Task objective :: Repeat the lines from the one with "Donate (284, 162)" through the last line, swapping "Directions" for "Get Directions" and keeping everything else the same.

• • • • •

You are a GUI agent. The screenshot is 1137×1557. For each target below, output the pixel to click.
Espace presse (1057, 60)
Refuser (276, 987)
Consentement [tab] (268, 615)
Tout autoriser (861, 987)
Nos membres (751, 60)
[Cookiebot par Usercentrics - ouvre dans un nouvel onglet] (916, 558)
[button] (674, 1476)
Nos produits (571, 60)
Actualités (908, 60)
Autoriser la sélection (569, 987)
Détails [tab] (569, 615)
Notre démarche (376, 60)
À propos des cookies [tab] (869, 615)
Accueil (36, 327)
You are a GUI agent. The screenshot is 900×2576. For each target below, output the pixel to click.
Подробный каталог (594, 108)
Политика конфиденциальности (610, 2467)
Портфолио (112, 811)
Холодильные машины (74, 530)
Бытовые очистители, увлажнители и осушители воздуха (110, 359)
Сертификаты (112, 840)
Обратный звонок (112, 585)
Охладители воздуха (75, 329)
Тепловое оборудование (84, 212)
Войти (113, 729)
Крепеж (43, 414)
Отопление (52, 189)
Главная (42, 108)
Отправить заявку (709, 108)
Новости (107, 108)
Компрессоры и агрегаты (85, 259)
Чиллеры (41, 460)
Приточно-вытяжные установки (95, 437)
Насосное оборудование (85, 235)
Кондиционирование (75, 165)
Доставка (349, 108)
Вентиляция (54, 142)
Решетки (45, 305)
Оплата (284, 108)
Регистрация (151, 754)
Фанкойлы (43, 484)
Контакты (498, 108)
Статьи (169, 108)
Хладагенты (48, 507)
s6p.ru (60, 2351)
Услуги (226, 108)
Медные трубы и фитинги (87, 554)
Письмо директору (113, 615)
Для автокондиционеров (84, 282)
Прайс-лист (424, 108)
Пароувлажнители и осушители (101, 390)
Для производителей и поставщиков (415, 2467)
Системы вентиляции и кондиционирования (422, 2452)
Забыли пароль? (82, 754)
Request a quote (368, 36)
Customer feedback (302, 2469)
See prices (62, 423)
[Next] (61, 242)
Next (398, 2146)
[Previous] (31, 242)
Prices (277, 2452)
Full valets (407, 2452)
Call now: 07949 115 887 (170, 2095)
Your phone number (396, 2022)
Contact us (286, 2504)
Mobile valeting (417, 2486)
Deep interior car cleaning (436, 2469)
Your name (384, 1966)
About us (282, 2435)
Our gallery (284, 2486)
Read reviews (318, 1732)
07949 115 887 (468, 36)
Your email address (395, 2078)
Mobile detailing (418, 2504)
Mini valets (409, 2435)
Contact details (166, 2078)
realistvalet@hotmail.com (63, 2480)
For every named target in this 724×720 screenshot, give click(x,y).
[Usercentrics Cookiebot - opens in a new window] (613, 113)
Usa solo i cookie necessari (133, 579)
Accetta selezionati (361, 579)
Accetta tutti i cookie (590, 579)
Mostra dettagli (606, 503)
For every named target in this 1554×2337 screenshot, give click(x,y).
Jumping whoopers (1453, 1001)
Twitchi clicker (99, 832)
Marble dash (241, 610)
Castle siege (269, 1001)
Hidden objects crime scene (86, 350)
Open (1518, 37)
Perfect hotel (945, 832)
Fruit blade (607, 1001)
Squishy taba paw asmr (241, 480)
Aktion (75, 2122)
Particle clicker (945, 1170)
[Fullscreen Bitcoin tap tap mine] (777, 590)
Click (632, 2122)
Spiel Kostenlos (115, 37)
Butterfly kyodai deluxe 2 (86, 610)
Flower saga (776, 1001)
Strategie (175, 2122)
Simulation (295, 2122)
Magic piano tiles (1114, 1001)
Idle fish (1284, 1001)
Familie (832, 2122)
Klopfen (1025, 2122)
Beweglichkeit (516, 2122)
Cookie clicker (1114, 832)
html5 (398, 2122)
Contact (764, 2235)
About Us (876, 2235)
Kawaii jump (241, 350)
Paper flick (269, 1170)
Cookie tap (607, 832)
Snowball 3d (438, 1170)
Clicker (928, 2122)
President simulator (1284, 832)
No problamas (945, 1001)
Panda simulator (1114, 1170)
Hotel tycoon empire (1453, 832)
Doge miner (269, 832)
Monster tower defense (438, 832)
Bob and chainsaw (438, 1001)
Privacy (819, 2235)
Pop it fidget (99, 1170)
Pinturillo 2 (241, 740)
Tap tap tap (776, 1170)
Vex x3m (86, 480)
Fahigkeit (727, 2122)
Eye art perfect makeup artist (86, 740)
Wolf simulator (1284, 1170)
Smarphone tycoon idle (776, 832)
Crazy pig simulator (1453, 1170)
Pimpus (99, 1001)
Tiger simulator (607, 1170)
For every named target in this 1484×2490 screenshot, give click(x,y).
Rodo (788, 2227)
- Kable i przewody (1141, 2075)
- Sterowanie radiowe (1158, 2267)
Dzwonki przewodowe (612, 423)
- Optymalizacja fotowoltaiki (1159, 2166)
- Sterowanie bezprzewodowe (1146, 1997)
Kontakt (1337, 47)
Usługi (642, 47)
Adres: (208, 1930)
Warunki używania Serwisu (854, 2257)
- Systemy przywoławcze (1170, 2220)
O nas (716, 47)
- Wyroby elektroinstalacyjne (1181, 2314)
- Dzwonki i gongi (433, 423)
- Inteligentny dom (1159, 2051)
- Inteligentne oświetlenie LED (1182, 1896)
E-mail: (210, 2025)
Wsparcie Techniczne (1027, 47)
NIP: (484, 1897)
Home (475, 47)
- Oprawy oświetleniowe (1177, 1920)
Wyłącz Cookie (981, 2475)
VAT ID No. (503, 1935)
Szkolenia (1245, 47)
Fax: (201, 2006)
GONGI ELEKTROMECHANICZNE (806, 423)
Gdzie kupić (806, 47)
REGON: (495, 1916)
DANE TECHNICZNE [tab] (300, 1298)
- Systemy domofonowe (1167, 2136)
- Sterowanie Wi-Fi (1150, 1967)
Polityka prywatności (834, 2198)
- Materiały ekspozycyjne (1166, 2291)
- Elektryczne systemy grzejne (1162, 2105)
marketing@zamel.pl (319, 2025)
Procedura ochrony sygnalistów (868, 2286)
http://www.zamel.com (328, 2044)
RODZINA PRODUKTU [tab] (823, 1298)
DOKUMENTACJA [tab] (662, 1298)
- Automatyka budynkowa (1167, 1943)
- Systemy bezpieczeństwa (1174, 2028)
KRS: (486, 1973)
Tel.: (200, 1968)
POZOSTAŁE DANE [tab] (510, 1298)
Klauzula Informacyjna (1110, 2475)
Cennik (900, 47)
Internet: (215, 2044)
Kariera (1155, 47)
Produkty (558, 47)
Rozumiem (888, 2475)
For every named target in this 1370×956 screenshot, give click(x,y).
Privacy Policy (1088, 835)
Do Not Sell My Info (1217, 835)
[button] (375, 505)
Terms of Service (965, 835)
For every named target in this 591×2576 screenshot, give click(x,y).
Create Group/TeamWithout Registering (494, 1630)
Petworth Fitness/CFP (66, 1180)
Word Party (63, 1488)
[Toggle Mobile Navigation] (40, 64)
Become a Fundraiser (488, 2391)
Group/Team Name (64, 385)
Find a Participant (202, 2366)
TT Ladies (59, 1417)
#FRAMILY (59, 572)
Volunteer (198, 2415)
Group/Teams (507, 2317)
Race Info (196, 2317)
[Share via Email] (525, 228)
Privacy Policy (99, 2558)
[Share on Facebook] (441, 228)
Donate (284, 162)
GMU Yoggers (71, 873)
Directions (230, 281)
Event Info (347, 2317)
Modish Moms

• • • • •

Output of the exercise ::
Donate (284, 162)
GMU Yoggers (71, 873)
Get Directions (230, 281)
Event Info (347, 2317)
Modish Moms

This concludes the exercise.